07.02.2012 · Bei der Rettung des Euro dürfe „die Demokratie keinen Schaden nehmen", warnt Andreas Voßkuhle, der Präsident des Bundesverfassungsgerichts. Parlamentspräsident Lammert sieht das gelassener.
Von Klaus-Dieter FrankenbergerDie griechischen Politiker sind in einer wenig kommoden Lage. Das ist ganz festzustellen, ohne dass man großes Mitleid mit ihnen empfinden müsste. Schließlich tragen viele von ihnen mindestens eine Teilschuld an dem desolaten Zustand von Staat und Wirtschaft. Aber jetzt sollen sie Sparpaket auf Sparpaket zustimmen, Strukturreform nach Strukturreform anstoßen als Bedingung dafür, dass ihnen die internationalen und europäischen Gläubiger weiter (und weiter) helfen. Das ist zwar noch nicht ein Regime à la Sparkommissar, aber von Haushaltautonomie ist nichts oder nicht viel übrig geblieben.
So ist es auch kein Wunder, dass sie und viele Griechen, die auf die Straße gehen, der Auffassung sind, die griechische Demokratie sei der Krisenbewältigung zum Opfer gefallen.

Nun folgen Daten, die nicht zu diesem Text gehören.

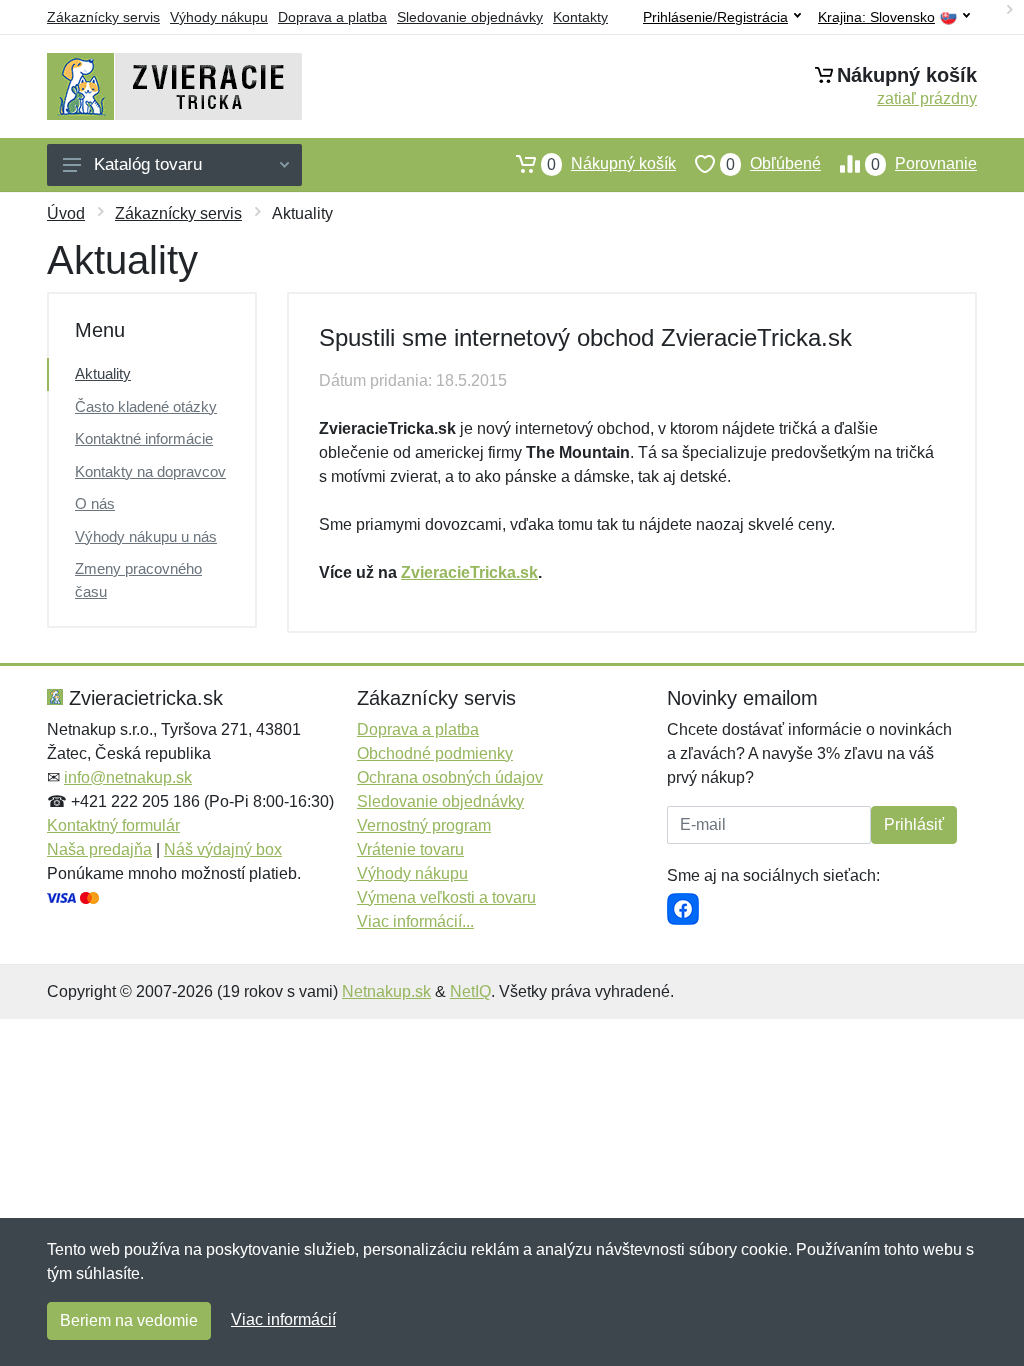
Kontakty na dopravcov (150, 471)
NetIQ (470, 991)
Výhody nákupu (219, 17)
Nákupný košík (611, 164)
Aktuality (103, 373)
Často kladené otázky (146, 406)
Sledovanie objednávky (470, 17)
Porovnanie (924, 164)
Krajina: (876, 17)
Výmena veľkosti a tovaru (446, 897)
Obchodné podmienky (435, 753)
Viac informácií (283, 1319)
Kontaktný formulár (113, 825)
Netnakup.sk (386, 991)
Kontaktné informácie (144, 438)
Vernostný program (424, 825)
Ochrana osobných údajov (450, 777)
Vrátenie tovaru (410, 849)
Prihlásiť (914, 824)
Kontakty (580, 17)
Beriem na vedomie (129, 1320)
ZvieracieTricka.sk (469, 572)
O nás (95, 503)
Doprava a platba (332, 17)
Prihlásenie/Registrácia (715, 17)
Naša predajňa (99, 849)
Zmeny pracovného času (138, 580)
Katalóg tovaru (148, 164)
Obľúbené (773, 164)
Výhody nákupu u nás (146, 536)
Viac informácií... (415, 921)
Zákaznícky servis (103, 17)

Die „Rettung“ des überschuldeten Landes, der Versuch, Griechenland wieder einen Boden unter den Füßen einzuziehen, hat also ihren Preis. Tatsächlich sehen der bisherige Rettungmechanismus EFSF und insbesondere der neue, dauerhafte Europäische Stabilitätsmechanismus ESM die temporäre Suspendierung der Haushaltsautonomie jener Euro-Länder vor - es geht übrigens nur um Euro-Länder -, die Hilfe der Partner in Anspruch nehmen: Der „begünstigte Mitgliedstaat verliert als Bittsteller die Hoheit über seine Steuer- und Budgetpolitik“, die Kreditgeber greifen auf die fiskalpolitische Souveränität des Kreditnehmer zu, schreibt Ulrich Hufeld in der Zeitschrift „Integration“.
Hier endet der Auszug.